**Dataset content**
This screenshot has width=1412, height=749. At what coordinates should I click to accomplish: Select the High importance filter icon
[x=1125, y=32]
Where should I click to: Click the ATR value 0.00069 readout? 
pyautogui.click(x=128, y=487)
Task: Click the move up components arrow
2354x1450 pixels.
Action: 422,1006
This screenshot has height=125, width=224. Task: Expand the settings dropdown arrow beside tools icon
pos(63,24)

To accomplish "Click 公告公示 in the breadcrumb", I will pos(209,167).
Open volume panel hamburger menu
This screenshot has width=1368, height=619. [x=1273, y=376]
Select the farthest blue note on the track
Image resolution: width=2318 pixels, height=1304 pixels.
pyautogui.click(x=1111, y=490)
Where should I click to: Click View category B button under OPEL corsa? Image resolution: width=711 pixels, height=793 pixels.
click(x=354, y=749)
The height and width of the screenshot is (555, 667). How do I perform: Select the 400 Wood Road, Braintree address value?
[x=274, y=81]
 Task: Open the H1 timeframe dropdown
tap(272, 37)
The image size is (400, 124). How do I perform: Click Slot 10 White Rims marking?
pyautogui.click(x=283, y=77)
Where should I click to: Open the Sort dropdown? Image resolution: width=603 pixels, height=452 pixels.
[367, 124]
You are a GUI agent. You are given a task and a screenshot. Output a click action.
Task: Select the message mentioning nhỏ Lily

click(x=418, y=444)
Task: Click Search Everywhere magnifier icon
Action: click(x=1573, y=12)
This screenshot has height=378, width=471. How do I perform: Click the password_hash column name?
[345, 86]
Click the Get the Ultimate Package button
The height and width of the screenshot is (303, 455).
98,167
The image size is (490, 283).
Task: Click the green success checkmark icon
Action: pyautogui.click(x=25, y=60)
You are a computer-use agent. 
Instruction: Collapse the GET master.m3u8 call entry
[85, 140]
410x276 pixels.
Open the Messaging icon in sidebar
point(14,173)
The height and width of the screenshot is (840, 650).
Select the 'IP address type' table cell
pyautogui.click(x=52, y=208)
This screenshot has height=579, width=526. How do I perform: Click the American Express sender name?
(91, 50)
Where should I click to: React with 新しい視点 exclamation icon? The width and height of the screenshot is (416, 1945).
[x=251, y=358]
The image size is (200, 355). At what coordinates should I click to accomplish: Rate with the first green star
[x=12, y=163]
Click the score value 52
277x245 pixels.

**What is asked**
Count the lines of the records that contain the string "screenshot", and give only that number.

**Correct answer**
10